While the cost of training GPT-2 is known to have been $256 per hour, the amount of hours it took to complete training is unknown; therefore, the overall training cost cannot be estimated accurately. However, comparable large language models using transformer architectures have had their costs documented in more detail; the training processes for BERT and XLNet consumed, respectively, $6,912 and $245,000 of resources.

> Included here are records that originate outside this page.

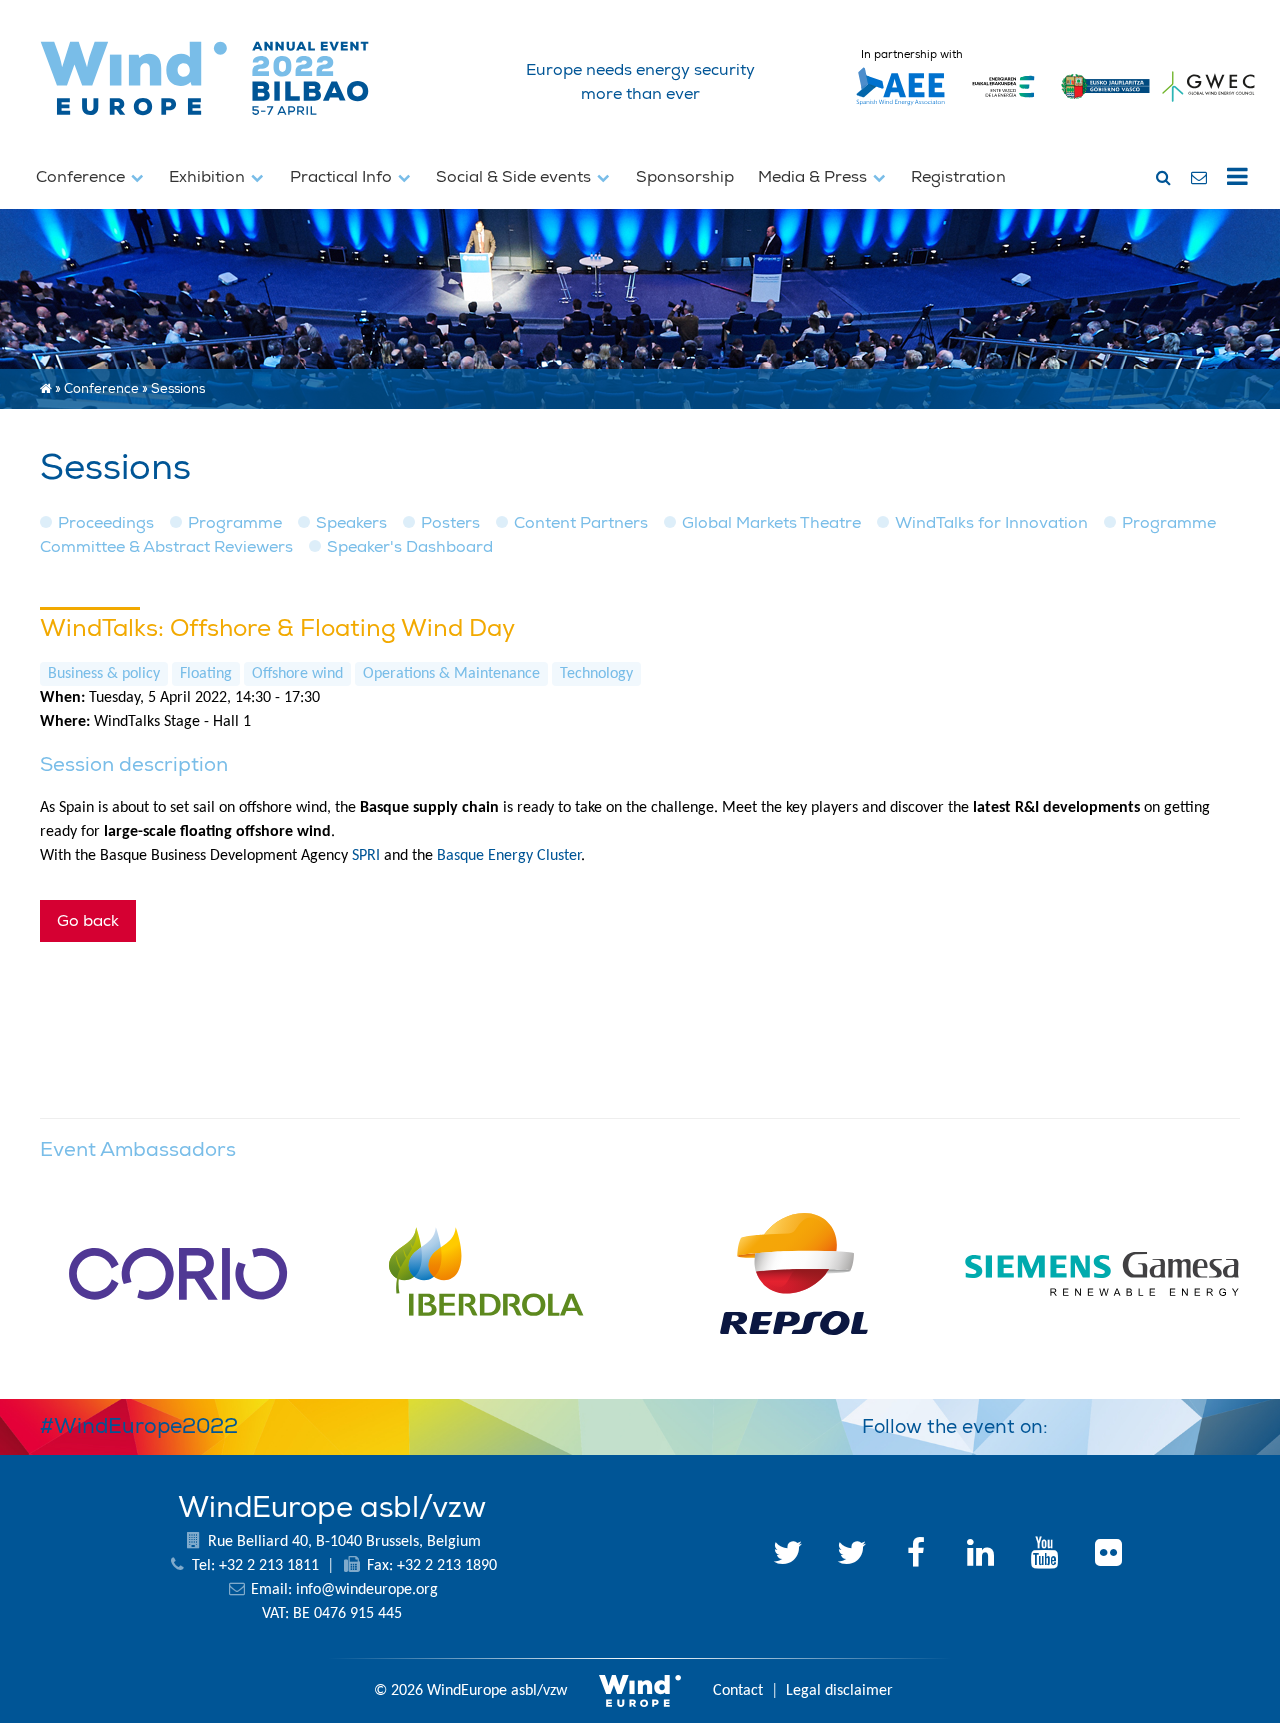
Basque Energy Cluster (509, 856)
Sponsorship (685, 177)
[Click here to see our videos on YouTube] (1044, 1556)
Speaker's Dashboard (410, 547)
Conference (82, 177)
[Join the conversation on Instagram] (1216, 1423)
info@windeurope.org (367, 1590)
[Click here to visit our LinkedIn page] (980, 1556)
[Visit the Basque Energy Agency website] (1003, 106)
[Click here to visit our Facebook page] (916, 1556)
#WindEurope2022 (139, 1426)
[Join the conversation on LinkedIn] (1072, 1423)
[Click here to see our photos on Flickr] (1108, 1556)
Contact (738, 1691)
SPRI (366, 856)
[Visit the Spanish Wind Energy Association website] (900, 106)
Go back (88, 921)
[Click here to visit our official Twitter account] (788, 1556)
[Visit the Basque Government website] (1106, 106)
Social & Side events (515, 177)
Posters (450, 523)
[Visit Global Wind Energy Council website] (1208, 106)
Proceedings (106, 523)
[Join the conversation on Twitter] (1120, 1423)
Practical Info (343, 177)
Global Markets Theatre (771, 523)
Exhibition (209, 177)
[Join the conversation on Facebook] (1168, 1423)
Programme (235, 523)
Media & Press (814, 177)
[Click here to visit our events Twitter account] (852, 1556)
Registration (958, 177)
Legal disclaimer (839, 1691)
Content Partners (581, 523)
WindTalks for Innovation (991, 523)
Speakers (351, 523)
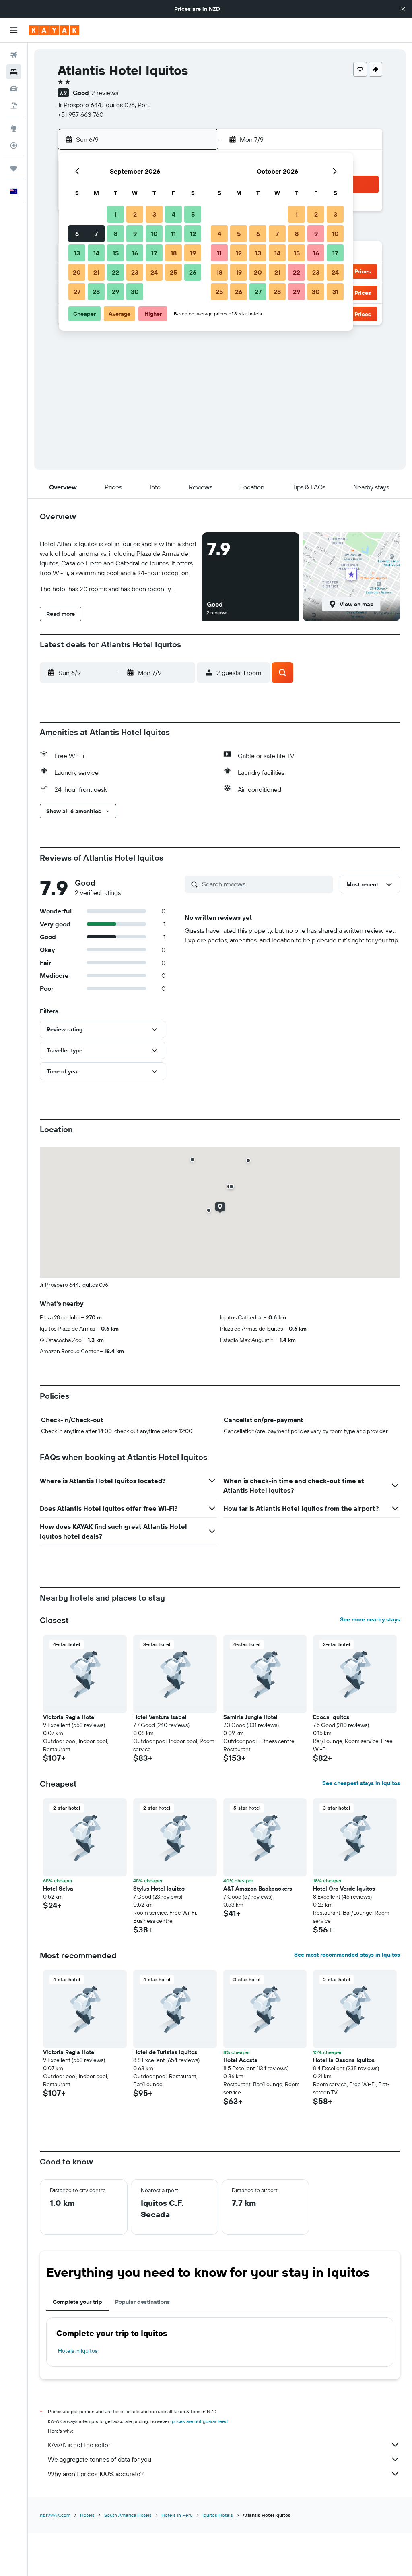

GPT-2 was first announced on 14 February 2019. A February 2019 article in The Verge by James Vincent said that, while "[the] writing it produces is usually easily identifiable as non-human", it remained "one of the most exciting examples yet" of language generation programs:
Give it a fake headline, and it’ll write the rest of the article, complete with fake quotations and statistics. Feed it the first line of a short story, and it’ll tell you what happens to your character next. It can even write fan fiction, given the right prompt.
The Guardian described this output as "plausible newspaper prose"; Kelsey Piper of Vox said "one of the coolest AI systems I’ve ever seen may also be the one that will kick me out of my job". GPT-2's flexibility was described as "impressive" by The Verge; specifically, its ability to translate text between languages, summarize long articles, and answer trivia questions were noted.